Statistical Analysis and Interpretation Notes
Key Points on Statistical Analysis and Interpretation
Basic Statistical Concepts
P-Value
A p-value indicates the significance of results in hypothesis testing.
If p-value < 0.05: Statistically significant (not zero); we can reject the null hypothesis.
If p-value > 0.05: Not statistically significant (could be zero); we fail to reject the null hypothesis.
Example:
P-value of 0.38 indicates uncertainty about an estimate of 0.44 (it may vary and could include zero).
An estimate of 2.8 suggests confidence that it's statistically nonzero.
Understanding Regression Outputs
Linear Regression Results
Mention the importance of clearly stating variables in your comparisons (for example, in trampoline stiffness).
Should specify the only difference between the groups being compared (e.g., spring stiffness in trampolines).
Statement format:
"For every one unit increase, the response (e.g., bounce height) increases by X on average."
Emphasize that context matters—ensure clarity for assumptions made (e.g., comparing trampoline stiffness alone).
Coefficient of Determination (R-Squared)
R-Squared (R²)
R² represents the proportion of variance explained by the model.
Found by squaring the correlation coefficient (r):
If R² = 0.5,
50% explained variance—considered acceptable.
Low R² values (e.g., 20%) suggest a poor model.
Making Predictions
Extrapolation vs. Interpolation
Predicting beyond existing data (extrapolation) can lead to unreliable results.
Example given: A minor change in stiffness leading to a significant jump height may seem unrealistic when predicted from a model.

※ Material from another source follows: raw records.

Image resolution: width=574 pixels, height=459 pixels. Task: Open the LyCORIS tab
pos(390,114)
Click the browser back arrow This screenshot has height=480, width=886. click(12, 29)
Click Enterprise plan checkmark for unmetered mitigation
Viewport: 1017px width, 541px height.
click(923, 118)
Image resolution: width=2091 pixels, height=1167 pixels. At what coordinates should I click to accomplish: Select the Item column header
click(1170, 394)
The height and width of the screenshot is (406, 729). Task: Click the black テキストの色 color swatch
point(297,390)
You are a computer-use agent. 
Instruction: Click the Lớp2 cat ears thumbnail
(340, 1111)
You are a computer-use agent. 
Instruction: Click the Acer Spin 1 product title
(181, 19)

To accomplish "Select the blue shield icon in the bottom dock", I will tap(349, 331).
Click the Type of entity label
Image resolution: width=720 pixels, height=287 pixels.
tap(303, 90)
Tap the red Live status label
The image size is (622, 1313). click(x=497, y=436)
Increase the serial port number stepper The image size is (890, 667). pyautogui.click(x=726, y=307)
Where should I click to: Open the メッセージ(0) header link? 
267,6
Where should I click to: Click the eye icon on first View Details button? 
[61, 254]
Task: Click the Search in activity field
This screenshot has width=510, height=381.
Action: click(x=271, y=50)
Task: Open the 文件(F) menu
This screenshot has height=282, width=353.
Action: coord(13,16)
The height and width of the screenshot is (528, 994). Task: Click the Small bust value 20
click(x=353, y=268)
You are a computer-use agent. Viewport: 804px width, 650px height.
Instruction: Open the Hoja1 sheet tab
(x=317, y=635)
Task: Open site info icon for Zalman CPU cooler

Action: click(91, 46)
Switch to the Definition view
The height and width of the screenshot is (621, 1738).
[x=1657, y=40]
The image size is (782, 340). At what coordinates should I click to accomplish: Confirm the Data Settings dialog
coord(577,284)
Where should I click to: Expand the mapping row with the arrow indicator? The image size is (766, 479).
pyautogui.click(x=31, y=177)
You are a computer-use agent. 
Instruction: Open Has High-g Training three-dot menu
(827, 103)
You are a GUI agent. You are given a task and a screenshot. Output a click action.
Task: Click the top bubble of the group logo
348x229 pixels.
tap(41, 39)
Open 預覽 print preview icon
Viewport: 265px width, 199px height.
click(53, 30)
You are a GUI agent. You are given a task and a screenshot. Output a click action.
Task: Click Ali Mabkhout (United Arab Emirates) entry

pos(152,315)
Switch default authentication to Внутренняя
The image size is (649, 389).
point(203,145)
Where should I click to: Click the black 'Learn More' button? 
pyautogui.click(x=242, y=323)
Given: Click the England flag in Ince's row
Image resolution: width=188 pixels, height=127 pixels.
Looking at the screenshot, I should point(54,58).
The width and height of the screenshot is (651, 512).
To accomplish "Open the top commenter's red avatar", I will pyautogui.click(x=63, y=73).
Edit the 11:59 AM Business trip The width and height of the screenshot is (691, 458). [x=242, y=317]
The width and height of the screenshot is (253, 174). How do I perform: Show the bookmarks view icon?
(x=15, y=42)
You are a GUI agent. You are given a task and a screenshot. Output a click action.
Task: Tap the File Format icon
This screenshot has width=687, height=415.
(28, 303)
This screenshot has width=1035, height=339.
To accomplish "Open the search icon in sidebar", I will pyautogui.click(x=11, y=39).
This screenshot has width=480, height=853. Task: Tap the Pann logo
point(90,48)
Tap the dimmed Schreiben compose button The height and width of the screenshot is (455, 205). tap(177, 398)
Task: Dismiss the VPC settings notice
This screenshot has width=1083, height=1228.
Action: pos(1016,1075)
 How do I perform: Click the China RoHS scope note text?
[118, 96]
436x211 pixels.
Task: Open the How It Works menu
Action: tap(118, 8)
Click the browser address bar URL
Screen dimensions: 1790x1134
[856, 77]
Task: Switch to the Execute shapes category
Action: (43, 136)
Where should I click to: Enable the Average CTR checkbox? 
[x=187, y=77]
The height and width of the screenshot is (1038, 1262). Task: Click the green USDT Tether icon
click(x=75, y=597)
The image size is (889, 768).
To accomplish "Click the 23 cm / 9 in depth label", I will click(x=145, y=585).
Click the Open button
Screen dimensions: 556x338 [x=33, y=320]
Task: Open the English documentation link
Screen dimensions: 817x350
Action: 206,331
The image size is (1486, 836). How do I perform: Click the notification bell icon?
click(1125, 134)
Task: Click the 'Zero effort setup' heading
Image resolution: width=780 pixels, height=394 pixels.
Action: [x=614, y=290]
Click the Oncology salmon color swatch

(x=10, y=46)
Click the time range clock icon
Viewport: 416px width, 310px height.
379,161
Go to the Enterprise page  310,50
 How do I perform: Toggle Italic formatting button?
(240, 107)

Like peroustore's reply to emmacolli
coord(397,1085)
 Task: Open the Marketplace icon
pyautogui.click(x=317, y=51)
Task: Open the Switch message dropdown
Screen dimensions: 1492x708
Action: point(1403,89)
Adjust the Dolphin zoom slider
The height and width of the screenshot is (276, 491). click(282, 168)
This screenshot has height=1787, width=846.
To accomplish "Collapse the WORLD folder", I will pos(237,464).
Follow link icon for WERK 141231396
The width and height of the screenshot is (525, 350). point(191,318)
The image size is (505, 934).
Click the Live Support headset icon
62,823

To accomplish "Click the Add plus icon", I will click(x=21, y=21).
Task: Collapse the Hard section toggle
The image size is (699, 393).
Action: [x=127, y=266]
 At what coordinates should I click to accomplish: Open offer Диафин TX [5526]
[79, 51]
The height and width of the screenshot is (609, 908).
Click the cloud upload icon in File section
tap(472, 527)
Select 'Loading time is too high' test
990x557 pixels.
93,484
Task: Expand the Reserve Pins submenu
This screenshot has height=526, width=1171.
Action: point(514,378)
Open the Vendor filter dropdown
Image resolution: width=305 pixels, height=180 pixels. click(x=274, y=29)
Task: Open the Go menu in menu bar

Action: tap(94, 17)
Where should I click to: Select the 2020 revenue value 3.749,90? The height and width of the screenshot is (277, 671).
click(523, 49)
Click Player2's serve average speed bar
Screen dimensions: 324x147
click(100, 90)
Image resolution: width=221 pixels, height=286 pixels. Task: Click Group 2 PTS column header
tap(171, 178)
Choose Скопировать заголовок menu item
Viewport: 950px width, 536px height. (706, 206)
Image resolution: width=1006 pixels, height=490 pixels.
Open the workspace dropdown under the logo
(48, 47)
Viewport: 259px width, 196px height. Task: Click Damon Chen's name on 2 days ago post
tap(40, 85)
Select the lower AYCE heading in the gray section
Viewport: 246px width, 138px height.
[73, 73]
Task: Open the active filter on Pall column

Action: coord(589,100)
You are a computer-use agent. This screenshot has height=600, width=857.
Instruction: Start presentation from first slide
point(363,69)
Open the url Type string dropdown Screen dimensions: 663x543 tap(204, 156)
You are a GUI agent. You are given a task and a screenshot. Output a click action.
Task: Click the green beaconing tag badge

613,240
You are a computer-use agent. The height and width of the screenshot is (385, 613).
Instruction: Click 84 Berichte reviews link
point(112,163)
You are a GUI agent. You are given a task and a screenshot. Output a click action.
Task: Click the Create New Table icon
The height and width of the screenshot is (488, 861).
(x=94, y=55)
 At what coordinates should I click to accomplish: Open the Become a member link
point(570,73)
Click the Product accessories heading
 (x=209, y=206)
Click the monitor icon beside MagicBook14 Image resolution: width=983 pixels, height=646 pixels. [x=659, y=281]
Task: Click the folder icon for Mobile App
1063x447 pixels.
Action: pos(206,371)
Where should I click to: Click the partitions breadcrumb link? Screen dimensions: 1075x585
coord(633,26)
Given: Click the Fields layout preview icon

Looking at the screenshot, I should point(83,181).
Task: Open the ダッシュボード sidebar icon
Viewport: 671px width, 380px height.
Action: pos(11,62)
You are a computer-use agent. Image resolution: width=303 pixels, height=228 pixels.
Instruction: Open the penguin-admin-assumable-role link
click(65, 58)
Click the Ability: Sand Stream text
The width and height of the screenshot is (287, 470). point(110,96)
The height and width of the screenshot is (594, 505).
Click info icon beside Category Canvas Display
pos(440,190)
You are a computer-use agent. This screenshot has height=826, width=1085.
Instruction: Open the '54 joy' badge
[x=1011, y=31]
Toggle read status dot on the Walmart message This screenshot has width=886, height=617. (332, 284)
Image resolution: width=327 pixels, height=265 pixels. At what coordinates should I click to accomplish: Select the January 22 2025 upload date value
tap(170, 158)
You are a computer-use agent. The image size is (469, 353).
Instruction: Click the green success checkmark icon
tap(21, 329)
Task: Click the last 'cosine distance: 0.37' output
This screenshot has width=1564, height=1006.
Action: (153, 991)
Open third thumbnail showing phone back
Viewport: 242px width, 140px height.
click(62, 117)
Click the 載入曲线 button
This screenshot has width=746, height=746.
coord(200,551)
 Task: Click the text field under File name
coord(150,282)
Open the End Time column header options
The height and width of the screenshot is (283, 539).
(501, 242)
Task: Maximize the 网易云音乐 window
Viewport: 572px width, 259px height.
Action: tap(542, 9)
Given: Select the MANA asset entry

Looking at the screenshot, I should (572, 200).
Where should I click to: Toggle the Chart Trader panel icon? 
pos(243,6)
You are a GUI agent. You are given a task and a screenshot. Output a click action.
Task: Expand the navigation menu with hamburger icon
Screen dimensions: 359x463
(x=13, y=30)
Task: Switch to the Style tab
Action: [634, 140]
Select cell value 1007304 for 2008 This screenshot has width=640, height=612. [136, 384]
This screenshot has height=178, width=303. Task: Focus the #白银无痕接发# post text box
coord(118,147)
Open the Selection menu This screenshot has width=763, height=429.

Caution: Very strong outputs from models can indicate extrapolation outside reliable data range, hence predictions should be approached with skepticism.
Graph Interpretation
Annotating Graphs
Essential for clear interpretation: label axes, identify study participants, and the context of the graph.
Understanding Variables
Clarify demographics vs. performance position variables:
Consider the relationships shown in graphs; identify the independent and dependent variables accurately.
Recognize categories within variables (e.g., white women, women of color) when analyzing distribution.
Types of Distributions
Conditional Distribution:
Probability of a demographic within a specific context (e.g., entry-level positions among women of color).
Not a histogram as there are gaps in data; distributions should be continuous without gaps for such classification.
Validity of Assumptions and Statistical Conclusions
Summing Probabilities
Conditional distributions must sum to 100%, and graphs must be interpreted with caution concerning the number of people in different employment hierarchies (entry-level vs. executive roles).
Avoid incorrect arithmetic sum of different categories—conditions might vary significantly from level to level and should be assessed with contextual understanding rather than numerical addition alone.
Final Checklist for Reports
Annotate graphs with contextual backgrounds.
Ensure a thorough analysis of variable differences.
Clearly articulate assumptions and limits of your model and predictions.
Pay attention to detailed formatting when stating findings to maintain clarity and enhance understanding.